Thanks, GaWd, for the best laugh I’ve had in days. I’m referring of course to your Wile E. Coyote spinning-legs image, skating across your infested bathroom.

There’s a very simple solution, folks. Buy a dog.

True fact; pop the woofer in the tub once a week; said woofer cowers and assumes the beaten mien of an abused animal–the hops out and shakes enough water to float a battleship all over the bathroom.

Woofer happily prances off, clean and silky; you scrub down every surface out of necessity. Then climb into the shower yourself, wearing your clothes (I opt for minimal covering, and no, I won’t describe), then you’re neatly forced to do laundry, too.

Tips Martha Stewart will never tell you.

Veb
P.S. Clorox Clean-up, and CLR; they are wonderful.

The worst bathroom cleanup experience I have ever had was after a toilet overflow. There were little turdettes all over the floor sand the sides of the toilet. The worst part of the whole ordeal is that our heating vents are in the floor. Some of that nasty water went into the ducts and the whole house stank for 3 days.

Aiight Blackwell, my story as nasty…but not that nasty. Christalmighty…

TV, thank you for a very healthy dose of the chuckles with the “woofer” theory. For a moment, I was worried about you throwing your speakers in the shower…
Maybe you can share your hair-unclogging methods with us?
:smiley:

-Sam

You mean you aren’t supposed to clean electronic equipment that way!? Dang, no wonder the sound quality is so poor…

Oh, honey, if you’re doing triple lutzes on the pubes on the floor, you really aren’t ready for drains! But when you are…pull out that little chrome stopper mechanism. Have a tissue clutched firmly in your non dominant hand. Close your eyes! Muck off the accumulated crud and promptly stuff the tissue into the trash can.

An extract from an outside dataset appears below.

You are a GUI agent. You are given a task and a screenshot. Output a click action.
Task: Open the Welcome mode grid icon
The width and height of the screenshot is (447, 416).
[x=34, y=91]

NOW you can open your eyes. Put the stopper thingy back in and dump down a honkin’ dose of Drano, LiquidPlummer, etc.

Walk away. Don’t look back. Occupy yourself elsewhere. In the fullness of time, g’head and run some water. YES! It goes down the drain, rather than lapping around your ankles! Forget dogs; humans shed something fierce!

Sam, sweetie, we’ve met your mom! She raised you better than this! And listen to Zette, Shayna, etc.! Wimmins really, honestly don’t get into a sexual lather and nesting frenzy over encrusted bathrooms!

Veb

TVeblen, See, I wasn’t hoping to get the girls into a lather over this. I was hoping that the girls could see that I’m working to make changes to my otherwise bachelor life.

I was also just trying to come clean so they weren’t surprised when they fell in love with me :smiley:

-Sam

mblackwell said:

Is it just me, or does “The Turdettes” sound like an all-female punk band? (The Turdettes, opening for The Sniveling Shits.)

Besides, if you mean by turdette “broken chunks of turd,” I believe the correct literary term is “turdberg.” See? There wereworese things that could have happened to the Titanic.